We’ve (fairly unsuccessfully) attempted the “overall reduction” approach to Christmas gift-giving. We’ve sought to off-set the money we spent on gifts for each other with purchasing items like goats and chickens for needy persons in third-world countries. We have talked about doing the “each person only gets three gifts, one to represent each gift of the Wise Men” thing. And although all of these efforts have had their pros and cons, each year we have still managed to get to the end of the season feeling like we overdid it. Somehow the “few” gifts we think we buy for our children get multiplied by like 1,000 when they actually go under the tree with everything from grandparents and aunts and uncles we haven’t seen in years but who send the kids things anyway.
This year, we’ve come upon a gift-giving epiphany – a solution to the “How much is too much?” question.
It actually started back in the summer.
Not only have we had this “how much is too much” conundrum at Christmastime, but at birthdays as well. Somehow in the past few years, little kid, themed birthday parties that lead to my children sitting amongst a mountain of presents have come to seem more and more ostentatious and superfluous. So this past July we tried something different. Instead of a birthday party for my then-7-turning-8-year-old, we went on a family overnight trip to Busch Gardens. We did it as a combination celebration of her birthday as well as a way to do something fun as a family over our late son’s birthday, which occurred right around the same time.
It was an absolutely wonderful trip, and the birthday girl didn't miss the party or the presents at all.
We rode roller coasters and stayed in a hotel (hotel pool for the win!) and laughed and played and enjoyed one another as a family. We temporarily forgot our grief, celebrated life, and came home feeling that it was money perfectly well spent.
Family time, not stuff.
When you’ve stumbled upon a good thing, why not keep it going?

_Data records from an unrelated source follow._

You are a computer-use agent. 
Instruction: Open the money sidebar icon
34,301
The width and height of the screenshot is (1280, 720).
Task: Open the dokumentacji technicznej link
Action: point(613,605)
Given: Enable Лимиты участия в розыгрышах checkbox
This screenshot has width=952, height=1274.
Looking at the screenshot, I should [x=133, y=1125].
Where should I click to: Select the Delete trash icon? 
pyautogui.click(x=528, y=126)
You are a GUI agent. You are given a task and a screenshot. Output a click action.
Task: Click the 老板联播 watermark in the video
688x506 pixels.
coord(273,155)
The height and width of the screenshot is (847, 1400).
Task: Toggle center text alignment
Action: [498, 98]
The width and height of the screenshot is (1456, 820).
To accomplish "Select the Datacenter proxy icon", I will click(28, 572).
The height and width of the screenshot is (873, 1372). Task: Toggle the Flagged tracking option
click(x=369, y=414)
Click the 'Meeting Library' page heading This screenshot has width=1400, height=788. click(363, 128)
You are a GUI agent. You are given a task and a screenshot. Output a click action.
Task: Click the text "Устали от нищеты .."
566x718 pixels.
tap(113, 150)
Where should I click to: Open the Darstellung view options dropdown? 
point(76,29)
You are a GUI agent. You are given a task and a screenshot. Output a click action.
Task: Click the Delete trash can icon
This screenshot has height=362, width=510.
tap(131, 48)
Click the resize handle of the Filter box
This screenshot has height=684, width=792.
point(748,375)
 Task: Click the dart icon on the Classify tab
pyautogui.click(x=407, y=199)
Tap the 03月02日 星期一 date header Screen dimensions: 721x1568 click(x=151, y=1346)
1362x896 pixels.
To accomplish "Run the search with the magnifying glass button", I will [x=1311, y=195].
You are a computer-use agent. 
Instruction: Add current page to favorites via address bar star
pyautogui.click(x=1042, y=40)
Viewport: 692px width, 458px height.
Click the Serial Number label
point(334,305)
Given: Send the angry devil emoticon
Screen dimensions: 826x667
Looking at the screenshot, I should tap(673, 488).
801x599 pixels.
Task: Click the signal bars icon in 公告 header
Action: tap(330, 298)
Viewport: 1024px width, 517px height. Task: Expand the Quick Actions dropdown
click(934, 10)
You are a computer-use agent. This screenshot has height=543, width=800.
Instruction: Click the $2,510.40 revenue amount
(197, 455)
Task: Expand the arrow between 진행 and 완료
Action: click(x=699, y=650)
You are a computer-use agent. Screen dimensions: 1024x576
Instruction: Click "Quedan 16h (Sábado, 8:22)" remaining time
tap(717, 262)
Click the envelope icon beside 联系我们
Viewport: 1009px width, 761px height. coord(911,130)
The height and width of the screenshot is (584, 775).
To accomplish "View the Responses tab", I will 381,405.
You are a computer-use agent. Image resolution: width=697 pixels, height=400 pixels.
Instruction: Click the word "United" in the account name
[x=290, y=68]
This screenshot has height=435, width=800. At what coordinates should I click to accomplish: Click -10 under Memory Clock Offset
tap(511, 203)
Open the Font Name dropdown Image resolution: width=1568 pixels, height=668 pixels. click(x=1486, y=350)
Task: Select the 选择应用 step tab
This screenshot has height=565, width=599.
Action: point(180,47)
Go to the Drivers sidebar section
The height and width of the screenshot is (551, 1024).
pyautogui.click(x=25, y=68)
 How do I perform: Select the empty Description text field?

We have decided to keep up the “family experience” theme for Christmas. So while we have purchased a few small things that we know each of our children will love, to have under the tree, this year our “big gift” to the kids is going to be the gift of family time. Rather than filling our playroom with more clutter, we are planning… a family ski trip! Our whole family loves to snow ski, but it is such an expensive sport that we do not tend to go very often. The lift tickets for a ski vacation in January will be under the tree, so the girls know what is coming, and can anticipate the Christmas excitement that will extend long after the 25th has passed.
We can’t wait.
It is the perfect solution for our family. Rather than stockpiling more material goods, we are investing in each other. A couple of small items so there is something tangible to enjoy on Christmas day, gift catalog purchases for those in need, and the rest invested in a special family experience seems to be the recipe that answers our constant Christmas quandary.
But it gets even better. What could make a homeschooling mom happier than discovering that a solution that seems to work for her family is actually backed up by science?
That’s right. A recent book by Harvard professors, based on years of behavioral science research, demonstrates that money can buy happiness…if you spend it on experiences rather than things! Authors of the book Happy Money: The Science of Smarter Spending found that while material possessions lose their value over time, experiences produce fond memories that only improve over time. Another study from San Francisco State University found that “experiences produce more happiness [than material possessions] regardless of the amount spent or the income of the consumer”. The researcher explained, “Purchased experiences provide memory capital. We don't tend to get bored of happy memories like we do with a material object.”
Experiences focused on people over things. It’s a concept homeschoolers have known for a very long time. I’m just, this year, clueing in to how to apply the concept to Christmas for our family.
So whether it is this Christmas, future Christmases, birthdays, or other gift-giving occasions, consider bestowing the present of “family experience”. It might, like it has been for our family, end up being the perfect solution for your gift-giving woes!